Below is a listing. Write out exactly its lines between the one holding "Instruction: Click the class" and the one holding "Task: Click the 1940 - 1950 chart title", inclusive.

——————

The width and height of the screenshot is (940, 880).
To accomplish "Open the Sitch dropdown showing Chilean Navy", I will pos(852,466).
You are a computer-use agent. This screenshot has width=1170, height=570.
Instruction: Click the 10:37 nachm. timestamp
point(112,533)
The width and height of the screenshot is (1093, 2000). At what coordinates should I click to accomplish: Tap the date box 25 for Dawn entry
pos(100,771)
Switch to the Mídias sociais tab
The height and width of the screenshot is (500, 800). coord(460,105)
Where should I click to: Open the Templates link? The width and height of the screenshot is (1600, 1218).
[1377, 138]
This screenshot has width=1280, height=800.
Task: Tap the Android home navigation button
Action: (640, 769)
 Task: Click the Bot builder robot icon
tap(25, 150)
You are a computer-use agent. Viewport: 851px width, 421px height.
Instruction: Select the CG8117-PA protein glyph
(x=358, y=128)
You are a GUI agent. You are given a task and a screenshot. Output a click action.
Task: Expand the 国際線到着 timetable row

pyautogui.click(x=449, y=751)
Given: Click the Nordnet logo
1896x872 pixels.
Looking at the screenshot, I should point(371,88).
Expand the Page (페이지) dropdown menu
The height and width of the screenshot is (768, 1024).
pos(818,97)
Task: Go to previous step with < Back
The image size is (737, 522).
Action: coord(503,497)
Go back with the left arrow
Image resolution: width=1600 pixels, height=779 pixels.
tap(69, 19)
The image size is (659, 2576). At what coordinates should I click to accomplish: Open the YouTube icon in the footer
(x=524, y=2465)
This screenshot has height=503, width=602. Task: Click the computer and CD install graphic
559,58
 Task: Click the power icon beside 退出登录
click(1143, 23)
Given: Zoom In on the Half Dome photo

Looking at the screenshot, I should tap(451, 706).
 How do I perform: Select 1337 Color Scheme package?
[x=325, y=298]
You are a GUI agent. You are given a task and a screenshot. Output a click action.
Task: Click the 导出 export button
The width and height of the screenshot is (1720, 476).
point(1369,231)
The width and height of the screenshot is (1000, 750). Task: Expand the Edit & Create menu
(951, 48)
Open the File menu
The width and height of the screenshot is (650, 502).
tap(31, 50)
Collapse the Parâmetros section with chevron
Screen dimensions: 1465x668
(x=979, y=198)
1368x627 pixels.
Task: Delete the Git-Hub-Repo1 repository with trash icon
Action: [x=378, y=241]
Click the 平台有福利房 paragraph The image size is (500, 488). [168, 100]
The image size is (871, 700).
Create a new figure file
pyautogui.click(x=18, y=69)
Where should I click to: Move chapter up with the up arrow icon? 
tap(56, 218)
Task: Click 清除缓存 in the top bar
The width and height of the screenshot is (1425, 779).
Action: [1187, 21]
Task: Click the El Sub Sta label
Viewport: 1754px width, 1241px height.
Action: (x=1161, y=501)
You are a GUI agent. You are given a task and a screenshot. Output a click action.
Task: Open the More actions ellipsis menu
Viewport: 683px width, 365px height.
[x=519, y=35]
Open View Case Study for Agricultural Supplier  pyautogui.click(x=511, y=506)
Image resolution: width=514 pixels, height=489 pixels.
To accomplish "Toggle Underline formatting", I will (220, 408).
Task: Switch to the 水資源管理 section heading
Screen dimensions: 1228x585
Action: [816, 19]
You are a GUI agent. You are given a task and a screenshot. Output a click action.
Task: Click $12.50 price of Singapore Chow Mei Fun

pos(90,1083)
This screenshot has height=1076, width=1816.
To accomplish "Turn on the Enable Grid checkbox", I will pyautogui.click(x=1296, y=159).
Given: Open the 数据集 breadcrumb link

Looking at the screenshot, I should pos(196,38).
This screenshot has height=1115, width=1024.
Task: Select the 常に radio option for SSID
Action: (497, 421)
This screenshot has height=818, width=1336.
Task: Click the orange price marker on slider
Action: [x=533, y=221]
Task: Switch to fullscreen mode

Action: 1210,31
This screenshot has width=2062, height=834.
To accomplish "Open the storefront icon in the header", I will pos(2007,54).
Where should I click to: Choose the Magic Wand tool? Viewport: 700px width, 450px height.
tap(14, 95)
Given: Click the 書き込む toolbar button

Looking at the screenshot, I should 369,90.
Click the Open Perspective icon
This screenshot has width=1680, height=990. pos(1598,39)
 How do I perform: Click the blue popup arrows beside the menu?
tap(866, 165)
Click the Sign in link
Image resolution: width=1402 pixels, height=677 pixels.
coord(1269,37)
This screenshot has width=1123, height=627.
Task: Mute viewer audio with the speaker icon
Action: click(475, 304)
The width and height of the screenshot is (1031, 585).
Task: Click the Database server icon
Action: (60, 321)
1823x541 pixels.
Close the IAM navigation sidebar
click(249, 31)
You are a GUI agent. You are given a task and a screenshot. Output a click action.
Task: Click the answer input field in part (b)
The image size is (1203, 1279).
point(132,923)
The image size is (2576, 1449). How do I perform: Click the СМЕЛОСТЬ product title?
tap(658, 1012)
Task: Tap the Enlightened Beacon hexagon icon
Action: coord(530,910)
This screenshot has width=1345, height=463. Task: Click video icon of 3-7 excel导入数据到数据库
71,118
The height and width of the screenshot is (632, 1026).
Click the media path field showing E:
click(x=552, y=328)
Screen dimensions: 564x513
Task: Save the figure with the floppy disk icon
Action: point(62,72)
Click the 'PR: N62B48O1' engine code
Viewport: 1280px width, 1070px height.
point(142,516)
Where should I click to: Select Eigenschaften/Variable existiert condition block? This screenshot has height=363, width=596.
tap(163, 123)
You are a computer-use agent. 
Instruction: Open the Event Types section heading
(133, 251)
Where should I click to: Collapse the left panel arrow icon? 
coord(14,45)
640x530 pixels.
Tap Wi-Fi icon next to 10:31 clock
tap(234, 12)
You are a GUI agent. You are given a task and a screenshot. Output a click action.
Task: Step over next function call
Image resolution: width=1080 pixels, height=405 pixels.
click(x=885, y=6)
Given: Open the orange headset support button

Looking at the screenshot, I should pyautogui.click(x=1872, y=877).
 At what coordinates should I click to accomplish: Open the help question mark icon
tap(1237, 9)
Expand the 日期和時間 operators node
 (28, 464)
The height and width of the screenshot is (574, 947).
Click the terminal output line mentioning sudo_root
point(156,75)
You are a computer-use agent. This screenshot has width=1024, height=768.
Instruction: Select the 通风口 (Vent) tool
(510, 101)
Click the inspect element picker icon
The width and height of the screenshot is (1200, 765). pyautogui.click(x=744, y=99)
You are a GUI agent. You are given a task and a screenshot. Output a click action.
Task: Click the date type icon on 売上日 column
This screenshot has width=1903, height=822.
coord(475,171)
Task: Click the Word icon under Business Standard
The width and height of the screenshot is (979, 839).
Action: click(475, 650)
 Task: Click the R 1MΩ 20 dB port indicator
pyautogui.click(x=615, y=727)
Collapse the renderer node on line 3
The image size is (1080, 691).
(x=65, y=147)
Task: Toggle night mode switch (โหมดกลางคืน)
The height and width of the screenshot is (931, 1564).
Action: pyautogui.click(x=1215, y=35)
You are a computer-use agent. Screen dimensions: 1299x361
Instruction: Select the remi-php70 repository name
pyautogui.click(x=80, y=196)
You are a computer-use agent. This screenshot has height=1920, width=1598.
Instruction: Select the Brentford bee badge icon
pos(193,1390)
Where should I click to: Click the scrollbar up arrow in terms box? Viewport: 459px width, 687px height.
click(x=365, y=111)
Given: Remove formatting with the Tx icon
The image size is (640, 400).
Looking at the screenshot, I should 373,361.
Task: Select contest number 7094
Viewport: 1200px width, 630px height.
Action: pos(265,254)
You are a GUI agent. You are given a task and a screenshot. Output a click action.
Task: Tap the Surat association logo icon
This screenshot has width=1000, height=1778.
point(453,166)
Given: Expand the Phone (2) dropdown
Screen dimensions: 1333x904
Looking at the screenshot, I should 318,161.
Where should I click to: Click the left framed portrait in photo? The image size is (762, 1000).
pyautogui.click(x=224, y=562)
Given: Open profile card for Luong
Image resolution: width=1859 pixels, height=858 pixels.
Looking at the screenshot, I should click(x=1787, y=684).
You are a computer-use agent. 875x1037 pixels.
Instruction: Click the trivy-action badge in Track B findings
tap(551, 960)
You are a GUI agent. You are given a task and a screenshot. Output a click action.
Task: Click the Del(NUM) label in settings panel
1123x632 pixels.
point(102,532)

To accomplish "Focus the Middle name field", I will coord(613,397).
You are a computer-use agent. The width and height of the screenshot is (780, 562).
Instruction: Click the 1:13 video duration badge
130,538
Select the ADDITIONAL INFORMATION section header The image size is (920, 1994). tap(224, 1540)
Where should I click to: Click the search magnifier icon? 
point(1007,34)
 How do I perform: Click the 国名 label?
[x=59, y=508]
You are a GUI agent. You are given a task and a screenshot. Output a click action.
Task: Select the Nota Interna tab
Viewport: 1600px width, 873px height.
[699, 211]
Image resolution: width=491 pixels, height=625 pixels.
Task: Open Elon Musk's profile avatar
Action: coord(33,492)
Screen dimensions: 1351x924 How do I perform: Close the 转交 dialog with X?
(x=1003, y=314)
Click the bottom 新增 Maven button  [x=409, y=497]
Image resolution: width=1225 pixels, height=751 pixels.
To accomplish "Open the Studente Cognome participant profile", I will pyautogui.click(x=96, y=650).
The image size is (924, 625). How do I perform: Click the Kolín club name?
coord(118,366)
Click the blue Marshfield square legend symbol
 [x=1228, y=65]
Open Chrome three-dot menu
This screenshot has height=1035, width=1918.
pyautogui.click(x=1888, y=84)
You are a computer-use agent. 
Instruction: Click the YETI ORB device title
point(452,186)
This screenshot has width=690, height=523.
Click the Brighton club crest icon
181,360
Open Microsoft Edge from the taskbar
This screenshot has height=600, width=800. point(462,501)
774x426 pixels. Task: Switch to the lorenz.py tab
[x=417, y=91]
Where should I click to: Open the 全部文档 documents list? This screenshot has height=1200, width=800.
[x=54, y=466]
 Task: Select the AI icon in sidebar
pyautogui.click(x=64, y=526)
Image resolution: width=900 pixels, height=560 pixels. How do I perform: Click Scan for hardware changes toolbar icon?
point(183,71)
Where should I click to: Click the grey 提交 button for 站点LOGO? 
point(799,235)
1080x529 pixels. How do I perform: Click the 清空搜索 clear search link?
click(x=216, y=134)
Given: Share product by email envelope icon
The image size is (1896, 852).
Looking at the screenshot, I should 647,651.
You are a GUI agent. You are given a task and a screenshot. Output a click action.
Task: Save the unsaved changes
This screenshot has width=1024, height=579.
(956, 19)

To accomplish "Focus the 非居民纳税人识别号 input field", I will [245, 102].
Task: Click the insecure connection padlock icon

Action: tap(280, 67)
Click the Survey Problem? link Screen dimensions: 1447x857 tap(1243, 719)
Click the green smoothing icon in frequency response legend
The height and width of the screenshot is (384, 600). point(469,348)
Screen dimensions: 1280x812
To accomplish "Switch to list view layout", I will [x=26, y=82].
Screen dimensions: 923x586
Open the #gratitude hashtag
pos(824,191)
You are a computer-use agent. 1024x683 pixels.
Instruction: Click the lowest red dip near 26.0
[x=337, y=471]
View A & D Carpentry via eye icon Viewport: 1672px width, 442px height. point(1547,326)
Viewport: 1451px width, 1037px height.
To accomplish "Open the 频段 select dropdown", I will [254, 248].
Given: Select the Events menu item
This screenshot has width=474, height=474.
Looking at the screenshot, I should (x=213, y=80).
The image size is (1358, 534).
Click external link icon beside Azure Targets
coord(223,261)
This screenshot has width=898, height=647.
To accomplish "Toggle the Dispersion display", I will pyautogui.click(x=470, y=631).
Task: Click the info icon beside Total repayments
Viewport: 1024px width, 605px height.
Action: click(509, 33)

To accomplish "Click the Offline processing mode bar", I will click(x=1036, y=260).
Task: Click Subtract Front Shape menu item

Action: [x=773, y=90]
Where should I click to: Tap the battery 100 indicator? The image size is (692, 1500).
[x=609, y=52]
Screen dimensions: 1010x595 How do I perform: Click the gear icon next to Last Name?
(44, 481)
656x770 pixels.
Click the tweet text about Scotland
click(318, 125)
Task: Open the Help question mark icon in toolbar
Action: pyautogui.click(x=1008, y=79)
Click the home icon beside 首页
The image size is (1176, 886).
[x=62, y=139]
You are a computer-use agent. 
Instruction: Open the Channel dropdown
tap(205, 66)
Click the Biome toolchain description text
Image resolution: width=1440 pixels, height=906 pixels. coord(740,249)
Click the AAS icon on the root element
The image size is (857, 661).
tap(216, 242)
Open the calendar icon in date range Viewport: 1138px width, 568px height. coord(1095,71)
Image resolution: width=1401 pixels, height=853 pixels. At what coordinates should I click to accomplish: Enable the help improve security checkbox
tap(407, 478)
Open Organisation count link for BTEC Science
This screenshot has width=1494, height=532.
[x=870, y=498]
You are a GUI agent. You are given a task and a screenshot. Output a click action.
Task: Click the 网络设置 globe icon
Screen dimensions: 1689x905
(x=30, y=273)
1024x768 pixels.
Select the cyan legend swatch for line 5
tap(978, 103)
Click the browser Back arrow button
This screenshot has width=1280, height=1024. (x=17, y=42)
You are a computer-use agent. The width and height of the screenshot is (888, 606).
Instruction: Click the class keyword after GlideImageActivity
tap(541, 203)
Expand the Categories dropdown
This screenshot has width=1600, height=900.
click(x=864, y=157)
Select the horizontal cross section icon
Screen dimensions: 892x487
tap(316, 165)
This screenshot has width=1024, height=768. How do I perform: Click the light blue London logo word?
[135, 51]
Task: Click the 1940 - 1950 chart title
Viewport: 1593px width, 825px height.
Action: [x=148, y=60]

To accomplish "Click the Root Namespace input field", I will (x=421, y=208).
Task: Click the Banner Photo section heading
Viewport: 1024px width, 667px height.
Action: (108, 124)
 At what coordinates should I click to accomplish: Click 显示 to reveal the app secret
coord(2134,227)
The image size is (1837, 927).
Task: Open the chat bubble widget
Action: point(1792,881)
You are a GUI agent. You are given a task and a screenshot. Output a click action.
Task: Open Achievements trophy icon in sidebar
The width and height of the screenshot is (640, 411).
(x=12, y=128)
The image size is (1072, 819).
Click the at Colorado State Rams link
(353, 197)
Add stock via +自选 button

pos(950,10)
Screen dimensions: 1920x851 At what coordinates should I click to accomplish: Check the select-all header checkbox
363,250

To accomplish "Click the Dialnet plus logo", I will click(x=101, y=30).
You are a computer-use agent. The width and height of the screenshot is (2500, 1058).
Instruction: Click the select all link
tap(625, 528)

——————

## Solution below
Instruction: Click the class keyword after GlideImageActivity
tap(541, 203)
Expand the Categories dropdown
This screenshot has width=1600, height=900.
click(x=864, y=157)
Select the horizontal cross section icon
Screen dimensions: 892x487
tap(316, 165)
This screenshot has width=1024, height=768. How do I perform: Click the light blue London logo word?
[135, 51]
Task: Click the 1940 - 1950 chart title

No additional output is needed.